Overview
This lecture explains how to calculate the electric field of a point charge using Gauss's law, emphasizing the process and logic behind the symmetry and surface selection.
Gauss's Law for a Point Charge
- Gauss's law states: ∮ E · dA = Q_enclosed / ε₀.
- A point charge (+q) creates an electric field that points radially outward in all directions.
- To use Gauss's law, choose a spherical Gaussian surface centered on the point charge.
Applying Symmetry and Surface Choice
- A sphere is chosen due to spherical symmetry; its radius is labeled "r."
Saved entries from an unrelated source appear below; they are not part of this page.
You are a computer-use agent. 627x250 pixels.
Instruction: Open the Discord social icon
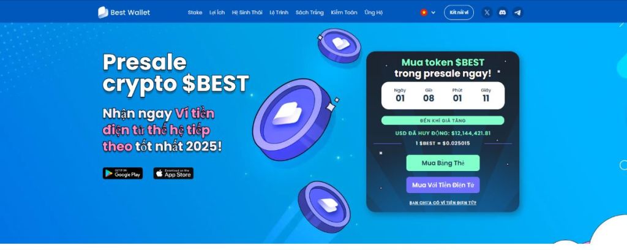pyautogui.click(x=502, y=12)
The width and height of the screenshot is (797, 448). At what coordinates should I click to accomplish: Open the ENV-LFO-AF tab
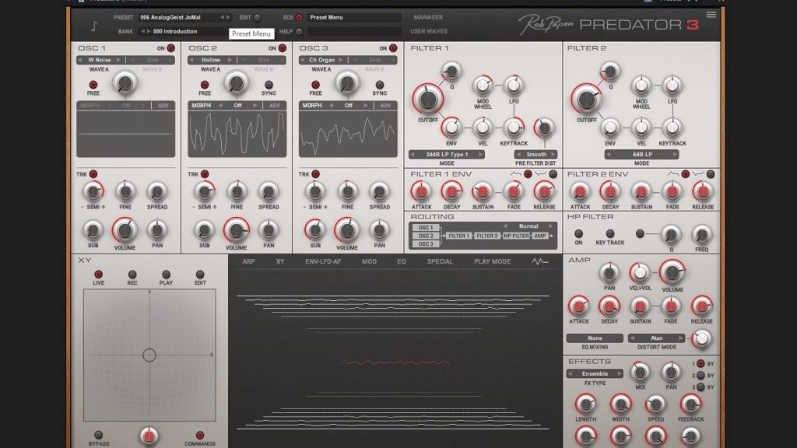pyautogui.click(x=323, y=262)
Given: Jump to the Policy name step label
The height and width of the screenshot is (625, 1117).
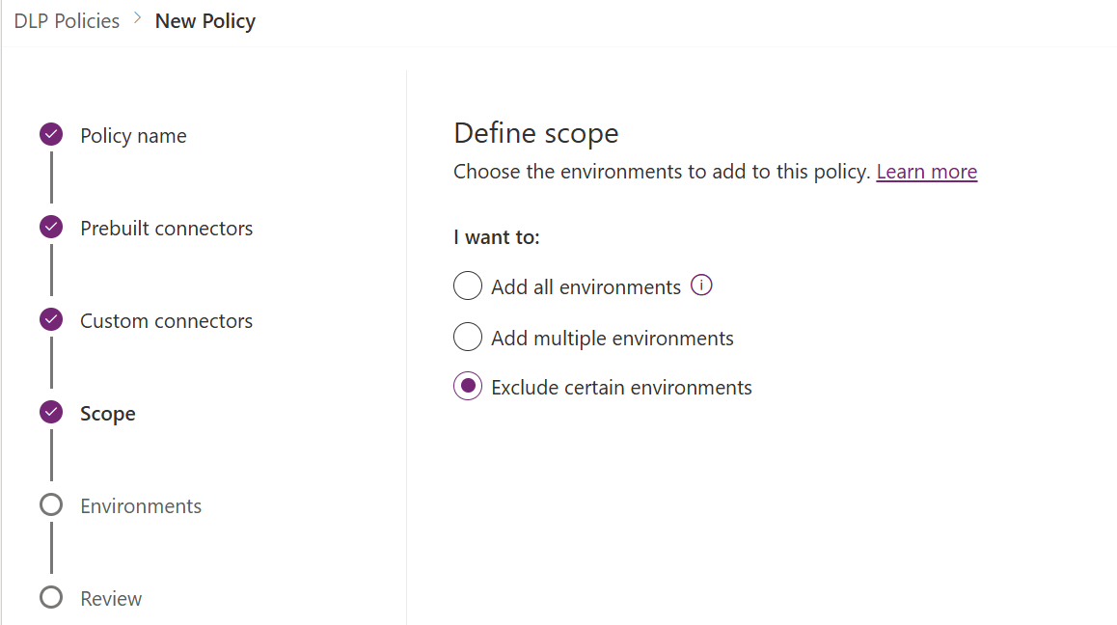Looking at the screenshot, I should [133, 136].
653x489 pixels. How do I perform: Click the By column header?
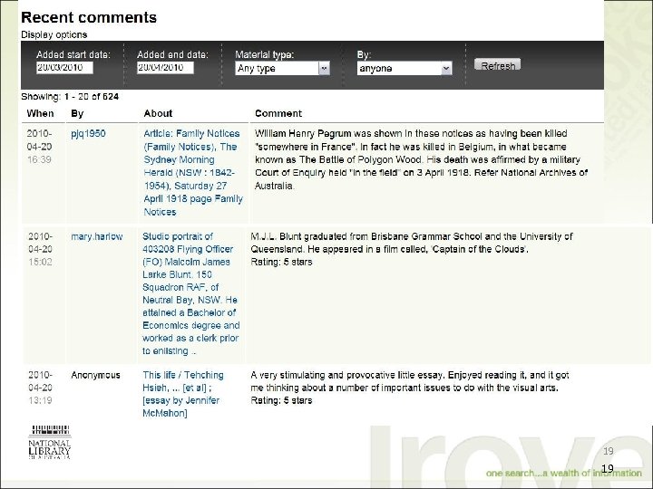pos(77,113)
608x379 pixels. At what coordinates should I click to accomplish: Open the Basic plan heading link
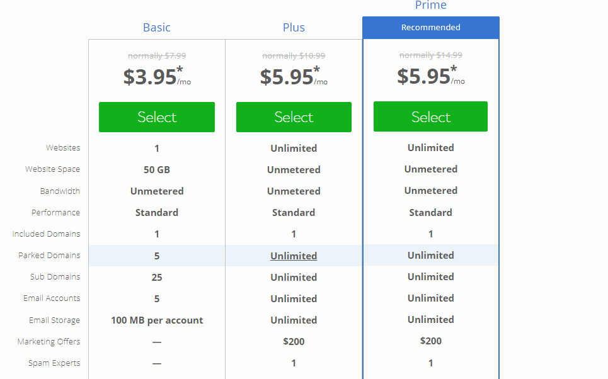[x=157, y=28]
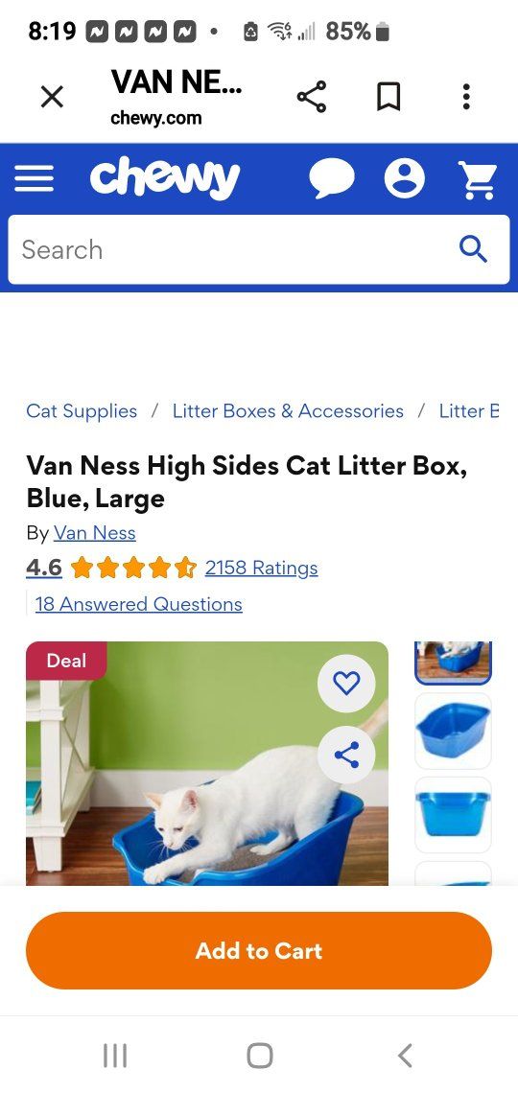Viewport: 518px width, 1093px height.
Task: Bookmark this page in browser
Action: tap(389, 97)
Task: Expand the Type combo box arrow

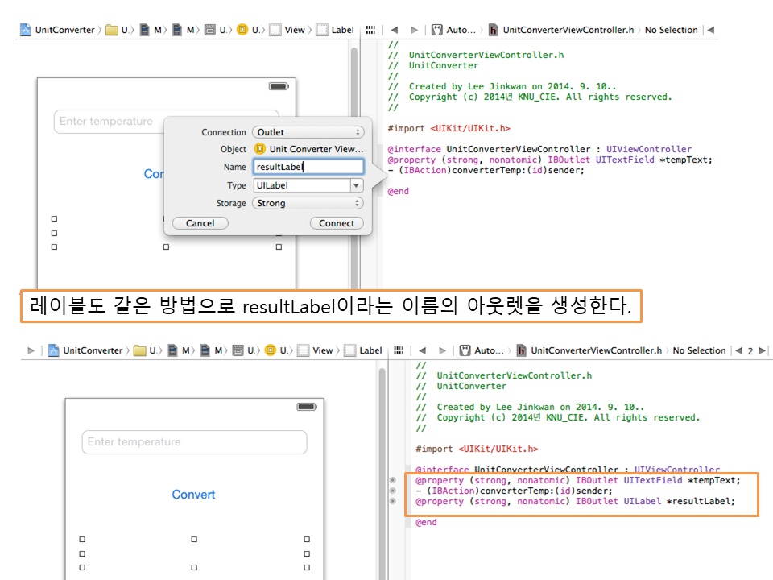Action: click(356, 185)
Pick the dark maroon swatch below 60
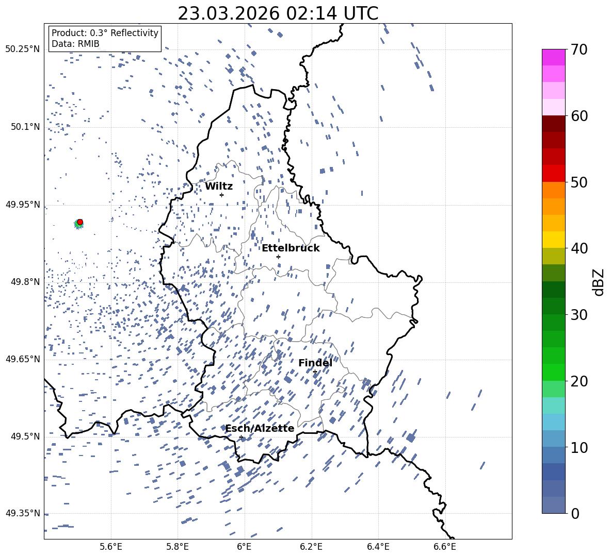 [553, 123]
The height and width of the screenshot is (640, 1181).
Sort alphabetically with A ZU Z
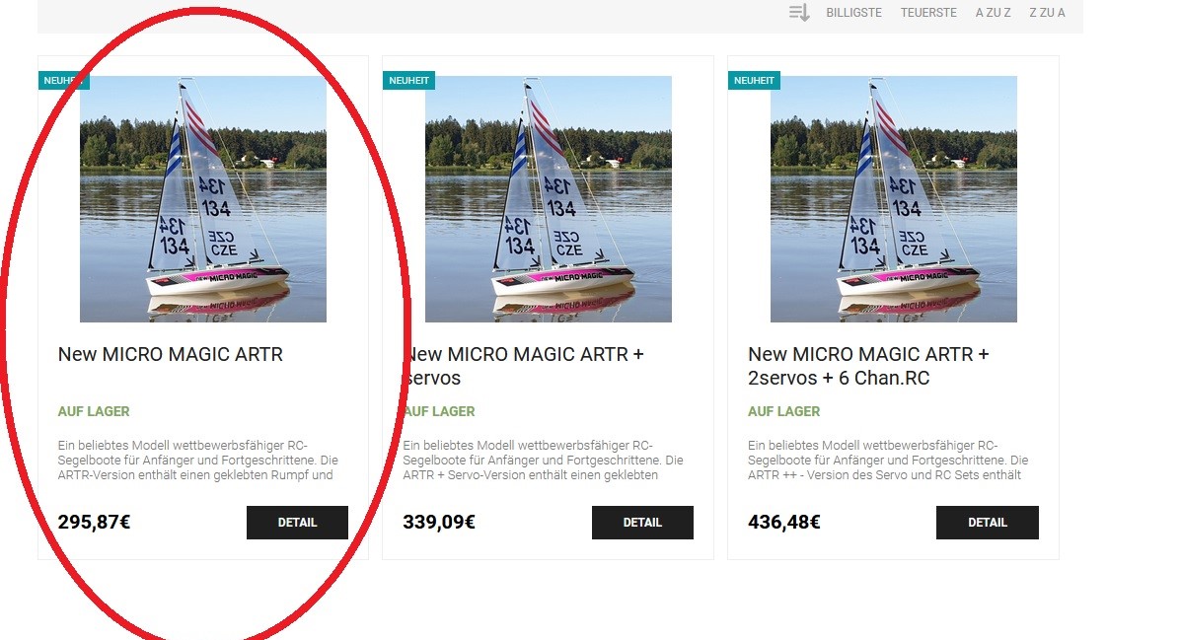click(x=992, y=12)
- The area element dA on the sphere points radially outward and is perpendicular to the surface.
- Electric field E at every point on the sphere has the same magnitude due to symmetry (E is constant on the surface).
- E and dA are parallel, so the angle between them is 0°, meaning cos(0°) = 1.
Calculating the Flux Integral
- The left side of Gauss's law simplifies to E × (surface area of the sphere): E × 4πr².
- The right side is Q_enclosed / ε₀, which for a point charge is just q / ε₀.
- Setting these equal: E × 4πr² = q / ε₀.
- Solving for E gives: E = q / (4πε₀ r²).
Direction of the Electric Field
- The direction of E is radial, outward for a positive charge and inward for a negative charge.
- The final result: E = (1 / 4πε₀) × (q / r²) r̂, where r̂ is the radial unit vector.
Key Terms & Definitions
- Gauss's Law — The total electric flux out of a closed surface equals the charge enclosed divided by ε₀.
- Gaussian Surface — An imaginary closed surface used to apply Gauss's law.
- ε₀ (epsilon naught) — The permittivity of free space, a physical constant.
- Surface Area of a Sphere — 4πr² for a sphere of radius r.
- Radial Unit Vector (r̂) — A vector pointing directly outward from the center of the sphere.
Action Items / Next Steps
- Practice applying Gauss's law to different charge distributions.
- Review the concept of symmetry in choosing Gaussian surfaces.